Do you have past experience handling a parent or older adult’s transition into an assisted living facility or a nursing home? Are you and your mom or dad starting to consider this new transition? We’d love to hear from you.
6 thoughts on “Assisted living vs. nursing home: What’s the difference?”
Is there a funding program for a child of adult/senior parent, to leave their job in long term care to support full time in their home. Or live in the home and get visited for home care affordably to be at work?
There isn’t a such a funding program. Your parent may be eligible for some home care-I would suggest asking for an assessment.
I hope you are well.
My mother has been diagnosed with early onset Dementia. She has deteriorated very fast.
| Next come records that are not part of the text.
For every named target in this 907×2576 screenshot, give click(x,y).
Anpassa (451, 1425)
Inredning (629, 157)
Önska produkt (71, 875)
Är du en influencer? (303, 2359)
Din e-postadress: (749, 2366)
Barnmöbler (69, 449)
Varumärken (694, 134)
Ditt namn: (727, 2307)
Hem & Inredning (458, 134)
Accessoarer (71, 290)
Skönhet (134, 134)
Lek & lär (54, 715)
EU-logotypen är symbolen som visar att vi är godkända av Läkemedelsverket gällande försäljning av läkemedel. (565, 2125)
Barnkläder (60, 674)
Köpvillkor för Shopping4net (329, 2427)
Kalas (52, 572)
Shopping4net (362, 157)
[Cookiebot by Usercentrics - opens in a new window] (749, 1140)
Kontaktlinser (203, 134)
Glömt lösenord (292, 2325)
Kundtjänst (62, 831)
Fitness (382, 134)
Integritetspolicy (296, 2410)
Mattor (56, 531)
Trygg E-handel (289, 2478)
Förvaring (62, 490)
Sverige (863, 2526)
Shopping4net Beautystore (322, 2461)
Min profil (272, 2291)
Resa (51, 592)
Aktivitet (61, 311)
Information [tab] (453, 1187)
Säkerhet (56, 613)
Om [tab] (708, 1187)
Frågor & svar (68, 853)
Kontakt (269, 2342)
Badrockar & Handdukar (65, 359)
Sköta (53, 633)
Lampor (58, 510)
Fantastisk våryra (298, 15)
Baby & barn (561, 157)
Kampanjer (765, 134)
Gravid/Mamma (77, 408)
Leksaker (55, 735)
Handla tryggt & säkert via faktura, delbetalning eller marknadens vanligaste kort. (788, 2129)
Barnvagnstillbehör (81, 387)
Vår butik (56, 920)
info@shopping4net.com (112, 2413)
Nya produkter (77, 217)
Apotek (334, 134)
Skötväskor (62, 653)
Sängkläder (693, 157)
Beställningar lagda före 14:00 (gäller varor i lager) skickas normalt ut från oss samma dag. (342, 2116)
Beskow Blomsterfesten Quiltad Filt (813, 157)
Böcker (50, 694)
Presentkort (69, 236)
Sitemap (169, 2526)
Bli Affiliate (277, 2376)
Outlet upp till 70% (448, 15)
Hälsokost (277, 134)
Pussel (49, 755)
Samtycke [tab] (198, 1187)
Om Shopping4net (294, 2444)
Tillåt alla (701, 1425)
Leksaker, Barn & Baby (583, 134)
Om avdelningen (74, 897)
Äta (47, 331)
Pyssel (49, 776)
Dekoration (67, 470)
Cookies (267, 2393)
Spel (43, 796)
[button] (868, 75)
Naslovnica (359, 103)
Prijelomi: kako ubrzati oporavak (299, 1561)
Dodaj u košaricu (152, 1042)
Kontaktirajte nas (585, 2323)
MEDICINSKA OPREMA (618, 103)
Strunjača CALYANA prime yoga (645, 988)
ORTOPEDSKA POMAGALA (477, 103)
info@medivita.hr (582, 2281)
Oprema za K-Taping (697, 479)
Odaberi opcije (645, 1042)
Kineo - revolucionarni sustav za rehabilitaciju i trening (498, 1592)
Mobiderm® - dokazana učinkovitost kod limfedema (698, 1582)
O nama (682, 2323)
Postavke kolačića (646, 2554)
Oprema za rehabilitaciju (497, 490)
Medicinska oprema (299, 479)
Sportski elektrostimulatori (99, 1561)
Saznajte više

Doesn’t make appropriate decisions, she is not supposed to be drinking alcohol as she is bipolar, but she is still doing so.
I want to start planning for getting a live in nurse to keep an eye on her.
How much would that cost per month? and how does it work ?
Thanks in advance.
Hi there Cathrine,
I think the best thing would be to reach out, first, to your local health authority. I am sorry that because I don’t know your location, I can’t assist any further. If you provide this information, I can direct you to your local community. Thanks.
To begin with, am I writing to a firm in the States? It seems many companies are actually owned by U.S. enterprises.
We are looking for a place for mom. She is elderly and has Alzheimers. She needs a space where her medical needs are taken care of but enables her some autonomie. Also, it needs to be a secure environment, since she is still looking to go “home”.
if this is a US site please acknowledge.
Hi Rose Marie,
This is a Canadian site. Thank you for your inquiry.